* **SUPPLIED RECORDS**

>>>>

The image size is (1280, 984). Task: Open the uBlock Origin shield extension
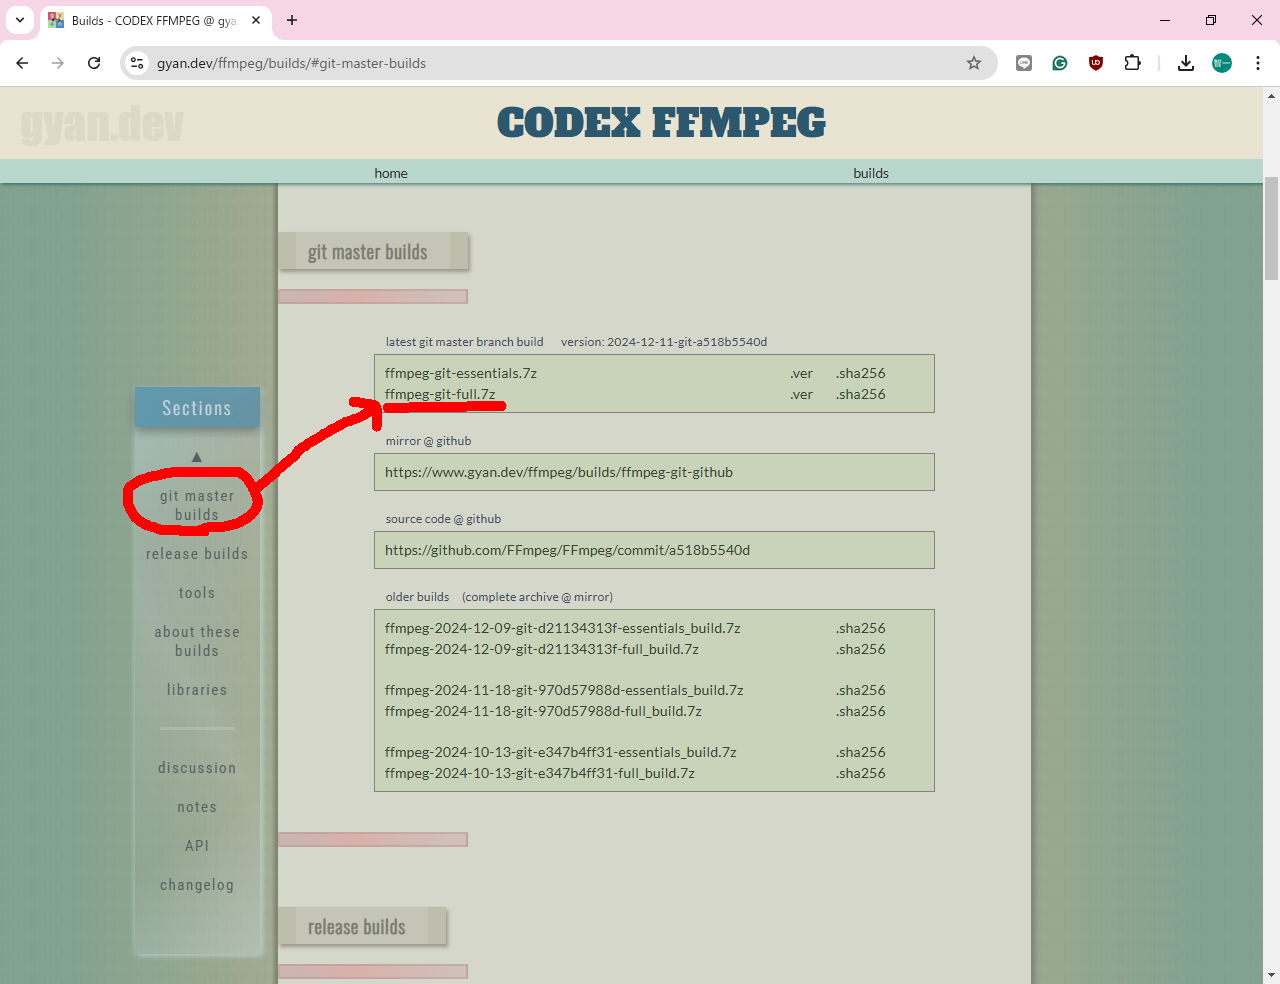pyautogui.click(x=1096, y=63)
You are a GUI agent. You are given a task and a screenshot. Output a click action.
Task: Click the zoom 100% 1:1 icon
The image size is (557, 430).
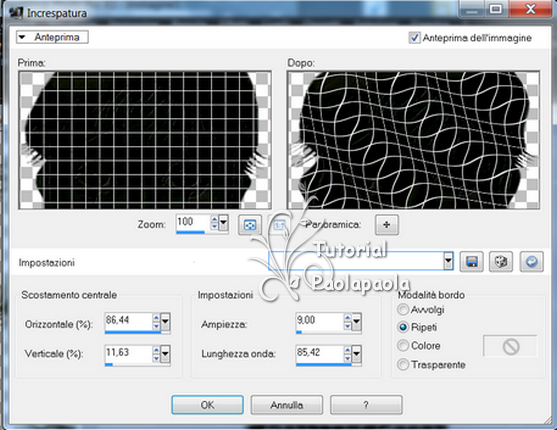pyautogui.click(x=279, y=225)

<<<<

* **EXERCISE DIRECTIONS**
Reproduce all entries without any change, and omit the pictures.

* **REPLY**
The image size is (1280, 984). Task: Open the uBlock Origin shield extension
pyautogui.click(x=1096, y=63)
You are a GUI agent. You are given a task and a screenshot. Output a click action.
Task: Click the zoom 100% 1:1 icon
The image size is (557, 430).
pyautogui.click(x=279, y=225)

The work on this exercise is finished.